* **TASK GOAL**:
Using the listing that follows, filter out every line lacking the string "computer" and return the rest.

* **MATERIAL PROVIDED**:
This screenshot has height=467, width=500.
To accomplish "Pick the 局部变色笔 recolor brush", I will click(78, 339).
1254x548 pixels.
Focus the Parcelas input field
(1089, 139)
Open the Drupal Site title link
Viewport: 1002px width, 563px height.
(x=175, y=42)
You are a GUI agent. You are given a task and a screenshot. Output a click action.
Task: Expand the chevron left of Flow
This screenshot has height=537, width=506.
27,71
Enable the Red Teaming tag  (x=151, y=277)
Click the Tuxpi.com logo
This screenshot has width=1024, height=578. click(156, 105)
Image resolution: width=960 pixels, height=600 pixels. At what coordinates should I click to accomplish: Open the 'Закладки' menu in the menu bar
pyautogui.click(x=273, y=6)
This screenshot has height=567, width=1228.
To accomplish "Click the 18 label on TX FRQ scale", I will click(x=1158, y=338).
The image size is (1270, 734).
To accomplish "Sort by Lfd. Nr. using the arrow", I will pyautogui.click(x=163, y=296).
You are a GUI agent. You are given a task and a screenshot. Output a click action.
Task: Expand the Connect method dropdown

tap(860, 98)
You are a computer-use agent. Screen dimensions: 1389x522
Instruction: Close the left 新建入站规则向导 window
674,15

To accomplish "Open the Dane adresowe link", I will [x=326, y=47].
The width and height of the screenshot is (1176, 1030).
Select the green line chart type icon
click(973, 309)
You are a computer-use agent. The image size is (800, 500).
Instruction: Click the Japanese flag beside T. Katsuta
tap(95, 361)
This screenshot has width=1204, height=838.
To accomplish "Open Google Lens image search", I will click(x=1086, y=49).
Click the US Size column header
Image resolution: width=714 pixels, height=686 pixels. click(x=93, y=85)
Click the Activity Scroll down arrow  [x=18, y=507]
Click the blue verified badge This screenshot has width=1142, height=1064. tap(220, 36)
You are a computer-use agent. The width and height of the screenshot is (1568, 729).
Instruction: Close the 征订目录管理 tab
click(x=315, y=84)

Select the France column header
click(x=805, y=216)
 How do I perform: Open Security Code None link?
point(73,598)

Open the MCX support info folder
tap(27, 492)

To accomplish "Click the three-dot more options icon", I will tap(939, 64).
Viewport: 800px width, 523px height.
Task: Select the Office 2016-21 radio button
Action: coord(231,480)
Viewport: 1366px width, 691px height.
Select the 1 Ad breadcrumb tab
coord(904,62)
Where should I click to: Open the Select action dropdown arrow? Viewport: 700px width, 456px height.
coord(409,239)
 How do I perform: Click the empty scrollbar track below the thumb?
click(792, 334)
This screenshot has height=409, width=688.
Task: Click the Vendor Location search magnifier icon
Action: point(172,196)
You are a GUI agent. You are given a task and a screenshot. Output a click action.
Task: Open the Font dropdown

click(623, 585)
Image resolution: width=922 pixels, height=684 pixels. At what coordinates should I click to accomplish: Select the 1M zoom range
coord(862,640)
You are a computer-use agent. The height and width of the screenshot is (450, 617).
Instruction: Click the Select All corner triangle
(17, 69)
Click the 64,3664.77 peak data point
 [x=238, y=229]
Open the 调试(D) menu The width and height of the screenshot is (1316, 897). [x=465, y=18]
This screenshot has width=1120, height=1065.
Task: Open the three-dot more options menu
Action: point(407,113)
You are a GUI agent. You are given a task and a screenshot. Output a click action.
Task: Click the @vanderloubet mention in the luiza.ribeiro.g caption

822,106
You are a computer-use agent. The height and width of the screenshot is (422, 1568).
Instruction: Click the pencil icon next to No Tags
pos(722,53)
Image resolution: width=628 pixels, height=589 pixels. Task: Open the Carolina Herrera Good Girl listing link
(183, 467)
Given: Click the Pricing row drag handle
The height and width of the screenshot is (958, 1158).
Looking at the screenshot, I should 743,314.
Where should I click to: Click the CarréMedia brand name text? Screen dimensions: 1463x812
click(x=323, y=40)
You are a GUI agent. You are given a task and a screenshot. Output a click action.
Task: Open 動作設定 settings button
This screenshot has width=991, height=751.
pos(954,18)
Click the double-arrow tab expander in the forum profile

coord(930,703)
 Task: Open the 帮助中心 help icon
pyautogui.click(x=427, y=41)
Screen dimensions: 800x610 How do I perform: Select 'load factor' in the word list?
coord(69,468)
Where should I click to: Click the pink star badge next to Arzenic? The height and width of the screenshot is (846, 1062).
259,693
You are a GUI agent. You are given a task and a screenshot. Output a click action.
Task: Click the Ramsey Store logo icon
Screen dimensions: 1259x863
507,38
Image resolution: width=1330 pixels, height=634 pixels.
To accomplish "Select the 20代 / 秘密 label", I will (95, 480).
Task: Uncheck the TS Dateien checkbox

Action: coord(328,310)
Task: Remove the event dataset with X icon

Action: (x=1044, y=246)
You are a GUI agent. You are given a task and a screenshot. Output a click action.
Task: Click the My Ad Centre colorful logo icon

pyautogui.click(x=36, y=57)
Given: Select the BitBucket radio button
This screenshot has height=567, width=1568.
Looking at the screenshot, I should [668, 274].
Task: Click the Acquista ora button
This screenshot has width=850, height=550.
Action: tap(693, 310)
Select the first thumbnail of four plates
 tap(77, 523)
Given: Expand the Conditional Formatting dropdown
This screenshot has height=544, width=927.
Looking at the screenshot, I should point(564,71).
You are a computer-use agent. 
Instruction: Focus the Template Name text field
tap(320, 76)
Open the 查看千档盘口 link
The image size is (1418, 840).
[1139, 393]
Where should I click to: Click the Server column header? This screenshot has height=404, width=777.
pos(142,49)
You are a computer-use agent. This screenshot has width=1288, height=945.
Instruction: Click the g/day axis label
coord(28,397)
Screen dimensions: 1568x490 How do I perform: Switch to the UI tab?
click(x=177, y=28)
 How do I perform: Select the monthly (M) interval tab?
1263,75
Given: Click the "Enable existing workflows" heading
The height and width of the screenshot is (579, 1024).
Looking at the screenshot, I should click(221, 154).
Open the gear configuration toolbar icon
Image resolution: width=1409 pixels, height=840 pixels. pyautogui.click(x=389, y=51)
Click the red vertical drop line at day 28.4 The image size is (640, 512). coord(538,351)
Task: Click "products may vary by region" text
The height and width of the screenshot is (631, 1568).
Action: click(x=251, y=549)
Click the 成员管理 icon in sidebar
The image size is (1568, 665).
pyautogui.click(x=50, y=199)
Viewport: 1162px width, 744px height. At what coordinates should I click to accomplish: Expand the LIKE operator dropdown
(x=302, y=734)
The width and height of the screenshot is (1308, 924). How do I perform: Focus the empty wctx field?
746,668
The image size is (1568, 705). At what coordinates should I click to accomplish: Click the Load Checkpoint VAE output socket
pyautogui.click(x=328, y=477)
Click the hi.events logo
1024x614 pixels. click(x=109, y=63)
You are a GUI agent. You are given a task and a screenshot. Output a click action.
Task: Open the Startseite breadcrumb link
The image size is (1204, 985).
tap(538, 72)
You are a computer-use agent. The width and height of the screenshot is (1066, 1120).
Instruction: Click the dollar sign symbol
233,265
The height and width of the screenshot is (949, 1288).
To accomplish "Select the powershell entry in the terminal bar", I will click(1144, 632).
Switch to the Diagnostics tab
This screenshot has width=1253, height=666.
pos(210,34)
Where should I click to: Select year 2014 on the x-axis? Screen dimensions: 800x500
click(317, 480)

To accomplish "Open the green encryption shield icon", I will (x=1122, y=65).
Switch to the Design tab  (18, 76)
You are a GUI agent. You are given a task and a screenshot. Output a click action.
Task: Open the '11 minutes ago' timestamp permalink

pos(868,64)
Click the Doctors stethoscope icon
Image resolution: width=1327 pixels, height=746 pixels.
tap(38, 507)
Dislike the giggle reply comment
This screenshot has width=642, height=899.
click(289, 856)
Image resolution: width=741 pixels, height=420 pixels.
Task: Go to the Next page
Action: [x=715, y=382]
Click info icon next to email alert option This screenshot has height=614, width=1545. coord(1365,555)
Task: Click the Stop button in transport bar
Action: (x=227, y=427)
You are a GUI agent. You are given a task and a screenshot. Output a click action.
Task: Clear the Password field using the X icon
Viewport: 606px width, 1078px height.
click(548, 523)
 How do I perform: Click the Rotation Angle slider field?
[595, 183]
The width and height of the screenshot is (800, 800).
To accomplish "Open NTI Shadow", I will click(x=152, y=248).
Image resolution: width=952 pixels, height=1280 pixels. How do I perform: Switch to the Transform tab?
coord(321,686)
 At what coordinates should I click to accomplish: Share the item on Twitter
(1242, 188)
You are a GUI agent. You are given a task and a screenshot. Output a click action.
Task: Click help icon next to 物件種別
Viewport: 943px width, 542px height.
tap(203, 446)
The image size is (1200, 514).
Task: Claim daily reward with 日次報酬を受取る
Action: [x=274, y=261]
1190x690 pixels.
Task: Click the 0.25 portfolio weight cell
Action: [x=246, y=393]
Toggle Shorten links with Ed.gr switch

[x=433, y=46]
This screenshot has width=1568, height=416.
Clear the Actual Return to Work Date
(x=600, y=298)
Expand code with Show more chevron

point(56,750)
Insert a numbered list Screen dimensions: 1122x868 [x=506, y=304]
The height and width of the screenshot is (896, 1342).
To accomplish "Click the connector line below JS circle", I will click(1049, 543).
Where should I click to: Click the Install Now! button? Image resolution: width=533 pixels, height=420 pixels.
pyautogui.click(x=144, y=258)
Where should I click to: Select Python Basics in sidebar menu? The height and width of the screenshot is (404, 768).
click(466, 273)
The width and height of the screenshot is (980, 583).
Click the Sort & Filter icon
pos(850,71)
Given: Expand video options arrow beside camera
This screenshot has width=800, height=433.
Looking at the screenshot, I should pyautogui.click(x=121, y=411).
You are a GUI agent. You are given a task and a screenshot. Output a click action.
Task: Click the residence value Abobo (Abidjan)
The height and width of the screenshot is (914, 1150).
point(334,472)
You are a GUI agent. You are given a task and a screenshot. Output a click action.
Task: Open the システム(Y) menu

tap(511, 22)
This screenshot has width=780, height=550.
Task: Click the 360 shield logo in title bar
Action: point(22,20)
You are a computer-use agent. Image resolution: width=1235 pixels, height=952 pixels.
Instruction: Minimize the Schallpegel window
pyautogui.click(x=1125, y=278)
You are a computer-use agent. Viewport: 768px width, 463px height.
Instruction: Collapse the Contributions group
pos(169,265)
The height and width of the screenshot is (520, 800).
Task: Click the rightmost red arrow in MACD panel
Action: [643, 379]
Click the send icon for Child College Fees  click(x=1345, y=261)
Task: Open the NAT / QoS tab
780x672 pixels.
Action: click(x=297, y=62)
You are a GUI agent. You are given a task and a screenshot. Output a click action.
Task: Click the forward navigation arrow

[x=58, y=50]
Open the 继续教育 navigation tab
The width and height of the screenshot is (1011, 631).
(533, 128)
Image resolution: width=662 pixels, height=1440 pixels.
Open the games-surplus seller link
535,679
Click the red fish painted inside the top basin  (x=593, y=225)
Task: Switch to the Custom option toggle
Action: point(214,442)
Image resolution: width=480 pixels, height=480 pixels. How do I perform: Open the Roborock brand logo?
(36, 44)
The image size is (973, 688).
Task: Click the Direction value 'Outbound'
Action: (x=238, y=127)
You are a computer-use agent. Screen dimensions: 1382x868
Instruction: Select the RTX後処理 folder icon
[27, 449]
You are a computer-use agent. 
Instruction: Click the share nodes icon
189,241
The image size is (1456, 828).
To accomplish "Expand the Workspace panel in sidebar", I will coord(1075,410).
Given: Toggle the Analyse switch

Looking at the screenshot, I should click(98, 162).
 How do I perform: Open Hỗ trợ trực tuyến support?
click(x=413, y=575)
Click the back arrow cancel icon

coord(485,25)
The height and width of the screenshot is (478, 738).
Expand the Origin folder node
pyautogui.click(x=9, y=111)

* **EXERCISE OUTPUT**:
You are a computer-use agent. Screen dimensions: 1389x522
You are a computer-use agent. The image size is (800, 500).
You are a computer-use agent. The width and height of the screenshot is (1568, 729).
You are a computer-use agent. The height and width of the screenshot is (450, 617).
You are a computer-use agent. The height and width of the screenshot is (422, 1568).
You are a computer-use agent. 
You are a computer-use agent. This screenshot has width=1288, height=945.
You are a computer-use agent. The width and height of the screenshot is (1066, 1120).
You are a computer-use agent. Image resolution: width=1235 pixels, height=952 pixels.
You are a computer-use agent. Viewport: 768px width, 463px height.
You are a computer-use agent. Screen dimensions: 1382x868
You are a computer-use agent. 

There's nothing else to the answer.